§ **Problem description**:
All the entries below should be reproduced exactly.

§ **Source data**:
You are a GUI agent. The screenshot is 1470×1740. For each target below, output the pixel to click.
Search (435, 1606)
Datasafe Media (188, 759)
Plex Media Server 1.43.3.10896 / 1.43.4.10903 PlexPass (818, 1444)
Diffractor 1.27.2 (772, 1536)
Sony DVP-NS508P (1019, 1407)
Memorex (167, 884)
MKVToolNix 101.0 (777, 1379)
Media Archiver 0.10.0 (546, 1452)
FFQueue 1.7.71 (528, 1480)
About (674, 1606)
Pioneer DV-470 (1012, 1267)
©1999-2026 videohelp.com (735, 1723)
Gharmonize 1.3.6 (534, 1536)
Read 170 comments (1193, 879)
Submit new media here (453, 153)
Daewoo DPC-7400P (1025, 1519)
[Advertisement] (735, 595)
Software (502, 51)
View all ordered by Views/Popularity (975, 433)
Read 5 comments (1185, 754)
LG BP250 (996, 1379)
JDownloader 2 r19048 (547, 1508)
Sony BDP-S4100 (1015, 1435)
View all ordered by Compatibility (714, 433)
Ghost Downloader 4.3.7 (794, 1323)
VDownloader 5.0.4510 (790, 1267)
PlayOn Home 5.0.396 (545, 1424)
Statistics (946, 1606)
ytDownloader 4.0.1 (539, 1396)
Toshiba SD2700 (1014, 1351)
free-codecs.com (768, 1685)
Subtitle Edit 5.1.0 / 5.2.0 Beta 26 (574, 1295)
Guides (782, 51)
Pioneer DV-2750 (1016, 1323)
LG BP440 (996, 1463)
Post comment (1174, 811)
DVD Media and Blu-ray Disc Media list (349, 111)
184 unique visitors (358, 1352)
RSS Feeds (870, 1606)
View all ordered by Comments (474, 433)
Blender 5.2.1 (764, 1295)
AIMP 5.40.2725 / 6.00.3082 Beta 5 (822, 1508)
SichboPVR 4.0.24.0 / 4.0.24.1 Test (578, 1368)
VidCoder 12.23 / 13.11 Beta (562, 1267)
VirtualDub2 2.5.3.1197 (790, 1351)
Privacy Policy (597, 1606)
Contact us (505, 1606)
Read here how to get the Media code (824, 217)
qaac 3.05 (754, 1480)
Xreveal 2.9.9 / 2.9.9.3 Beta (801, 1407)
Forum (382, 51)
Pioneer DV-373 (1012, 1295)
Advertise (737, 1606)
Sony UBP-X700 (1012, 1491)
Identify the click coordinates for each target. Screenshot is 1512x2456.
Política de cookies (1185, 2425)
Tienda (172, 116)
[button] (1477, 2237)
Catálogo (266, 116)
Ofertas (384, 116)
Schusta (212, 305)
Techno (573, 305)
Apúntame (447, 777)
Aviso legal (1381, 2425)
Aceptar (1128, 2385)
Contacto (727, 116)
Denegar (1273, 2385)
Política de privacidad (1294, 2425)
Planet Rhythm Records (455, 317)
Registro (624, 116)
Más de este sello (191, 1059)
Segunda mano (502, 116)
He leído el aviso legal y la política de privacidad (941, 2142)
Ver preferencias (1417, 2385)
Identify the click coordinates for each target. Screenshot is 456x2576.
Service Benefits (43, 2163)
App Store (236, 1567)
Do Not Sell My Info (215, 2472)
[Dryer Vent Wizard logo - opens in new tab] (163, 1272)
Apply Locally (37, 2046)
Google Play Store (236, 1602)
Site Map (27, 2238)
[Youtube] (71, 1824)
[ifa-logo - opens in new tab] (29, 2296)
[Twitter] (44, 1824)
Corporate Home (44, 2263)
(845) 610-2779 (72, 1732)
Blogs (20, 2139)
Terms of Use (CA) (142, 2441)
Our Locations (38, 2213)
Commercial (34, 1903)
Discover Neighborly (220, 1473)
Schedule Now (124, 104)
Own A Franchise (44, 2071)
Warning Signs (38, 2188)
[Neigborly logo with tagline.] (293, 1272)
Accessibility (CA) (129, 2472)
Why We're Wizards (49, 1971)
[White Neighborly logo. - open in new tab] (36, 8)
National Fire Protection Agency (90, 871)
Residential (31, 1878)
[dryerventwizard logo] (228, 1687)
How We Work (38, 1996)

§ **Answer for this exercise**:
You are a GUI agent. The screenshot is 1470×1740. For each target below, output the pixel to click.
Search (435, 1606)
Datasafe Media (188, 759)
Plex Media Server 1.43.3.10896 / 1.43.4.10903 PlexPass (818, 1444)
Diffractor 1.27.2 (772, 1536)
Sony DVP-NS508P (1019, 1407)
Memorex (167, 884)
MKVToolNix 101.0 (777, 1379)
Media Archiver 0.10.0 (546, 1452)
FFQueue 1.7.71 (528, 1480)
About (674, 1606)
Pioneer DV-470 (1012, 1267)
©1999-2026 videohelp.com (735, 1723)
Gharmonize 1.3.6 (534, 1536)
Read 170 comments (1193, 879)
Submit new media here (453, 153)
Daewoo DPC-7400P (1025, 1519)
[Advertisement] (735, 595)
Software (502, 51)
View all ordered by Views/Popularity (975, 433)
Read 5 comments (1185, 754)
LG BP250 (996, 1379)
JDownloader 2 r19048 (547, 1508)
Sony BDP-S4100 (1015, 1435)
View all ordered by Compatibility (714, 433)
Ghost Downloader 4.3.7 (794, 1323)
VDownloader 5.0.4510 (790, 1267)
PlayOn Home 5.0.396 (545, 1424)
Statistics (946, 1606)
ytDownloader 4.0.1 (539, 1396)
Toshiba SD2700 (1014, 1351)
free-codecs.com (768, 1685)
Subtitle Edit 5.1.0 / 5.2.0 Beta 26 (574, 1295)
Guides (782, 51)
Pioneer DV-2750 (1016, 1323)
LG BP440 (996, 1463)
Post comment (1174, 811)
DVD Media and Blu-ray Disc Media list (349, 111)
184 unique visitors (358, 1352)
RSS Feeds (870, 1606)
View all ordered by Comments (474, 433)
Blender 5.2.1 (764, 1295)
AIMP 5.40.2725 / 6.00.3082 Beta 5 (822, 1508)
SichboPVR 4.0.24.0 / 4.0.24.1 Test (578, 1368)
VidCoder 12.23 / 13.11 Beta (562, 1267)
VirtualDub2 2.5.3.1197 (790, 1351)
Privacy Policy (597, 1606)
Contact us (505, 1606)
Read here how to get the Media code (824, 217)
qaac 3.05 (754, 1480)
Xreveal 2.9.9 / 2.9.9.3 Beta (801, 1407)
Forum (382, 51)
Pioneer DV-373 (1012, 1295)
Advertise (737, 1606)
Sony UBP-X700 (1012, 1491)
Identify the click coordinates for each target. Screenshot is 1512x2456.
Política de cookies (1185, 2425)
Tienda (172, 116)
[button] (1477, 2237)
Catálogo (266, 116)
Ofertas (384, 116)
Schusta (212, 305)
Techno (573, 305)
Apúntame (447, 777)
Aviso legal (1381, 2425)
Aceptar (1128, 2385)
Contacto (727, 116)
Denegar (1273, 2385)
Política de privacidad (1294, 2425)
Planet Rhythm Records (455, 317)
Registro (624, 116)
Más de este sello (191, 1059)
Segunda mano (502, 116)
He leído el aviso legal y la política de privacidad (941, 2142)
Ver preferencias (1417, 2385)
Identify the click coordinates for each target. Screenshot is 456x2576.
Service Benefits (43, 2163)
App Store (236, 1567)
Do Not Sell My Info (215, 2472)
[Dryer Vent Wizard logo - opens in new tab] (163, 1272)
Apply Locally (37, 2046)
Google Play Store (236, 1602)
Site Map (27, 2238)
[Youtube] (71, 1824)
[ifa-logo - opens in new tab] (29, 2296)
[Twitter] (44, 1824)
Corporate Home (44, 2263)
(845) 610-2779 (72, 1732)
Blogs (20, 2139)
Terms of Use (CA) (142, 2441)
Our Locations (38, 2213)
Commercial (34, 1903)
Discover Neighborly (220, 1473)
Schedule Now (124, 104)
Own A Franchise (44, 2071)
Warning Signs (38, 2188)
[Neigborly logo with tagline.] (293, 1272)
Accessibility (CA) (129, 2472)
Why We're Wizards (49, 1971)
[White Neighborly logo. - open in new tab] (36, 8)
National Fire Protection Agency (90, 871)
Residential (31, 1878)
[dryerventwizard logo] (228, 1687)
How We Work (38, 1996)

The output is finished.